Hüseyin Kaya / Doğruhaber / Haber Yorum
"Paralel yapı" iddiasıyla polise yönelik gerçekleştirilen operasyonlar kamuoyunda çok ses getirdi.
Operasyonun Ramazan ayına denk gelmesi ve bazı yayın organlarının “iftar ve sahur” üzerinden konuyu gündemleştirmesi, duygusal bir söyleme başvurulması tartışmayı çok farklı noktalara kadar götürdü.
“Haram yemedik” sloganı ve ona uygun bir de resimle mesele iyice dramatize edildi.
Gülen grubuna yakın yayın organlarına göre her şey hukuki ve yasaldı. Polis, yasadışı bir casusluk şebekesine karşı çalışırken “içteki hainler” tarafından engelleniyordu.

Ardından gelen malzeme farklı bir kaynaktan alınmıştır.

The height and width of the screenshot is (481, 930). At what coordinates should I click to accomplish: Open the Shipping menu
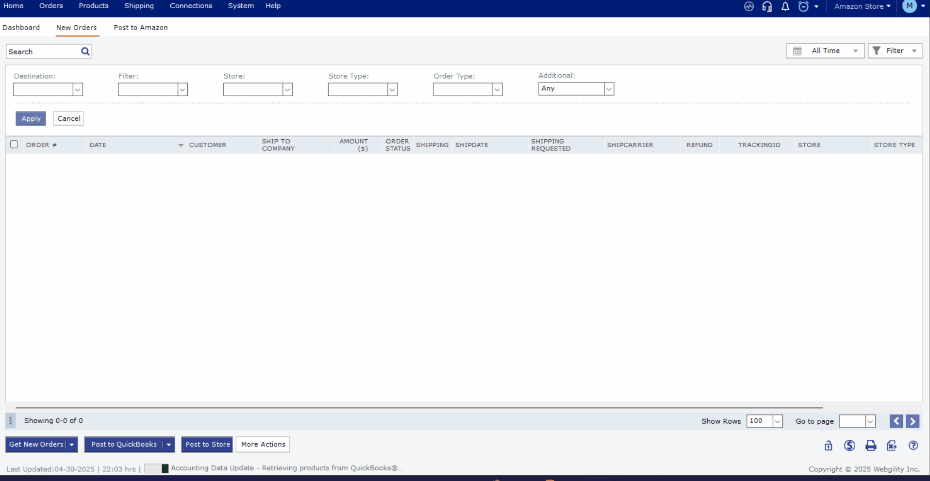coord(139,6)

Operasyonda tutuklanan ve görevden el çektirilen görevlilerin tümü masumdu.
Yayınlar bu minvalde idi.
Bu arada “şecaat arz ederken sirkatin söyleyen merd-i kıpti” misali olaylar da yaşanmadı değil.
Zaman Gazetesinden bir söyleşi…
17 ve 25 Aralık rüşvet ve yolsuzluk soruşturmalarını yürütürken görevden alınan ve ardından meslekten ihraç edilen İstanbul Emniyeti eski Mali Şube Müdürü Yakup Saygılı ile yapılan söyleşi…

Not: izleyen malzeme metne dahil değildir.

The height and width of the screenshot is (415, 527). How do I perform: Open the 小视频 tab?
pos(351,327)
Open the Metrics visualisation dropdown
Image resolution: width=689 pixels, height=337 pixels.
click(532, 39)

“Resmî devlet görevlilerinin telefonları kriptolu. Siz onları mı kırmaya çalıştınız?
Kriptolu sesi açmak için sizin yapmanız gereken ciddi bir yatırım var. Birkaç milyon dolar. Süper computer denen 12 milyon dolar. Emniyet’te yok böyle bir şey. Çünkü devlet güvenliği için çalıştığımız varsayılmıyor. Biz normalde adi suçlar için çalıştığımızdan, yapılan yatırıma değmesi lazım. Emniyet Teşkilatı kriptolu bir telefonu sese çeviremedi bu zamana kadar.
Bu teknoloji Türkiye’nin başka bir kurumunda var mı?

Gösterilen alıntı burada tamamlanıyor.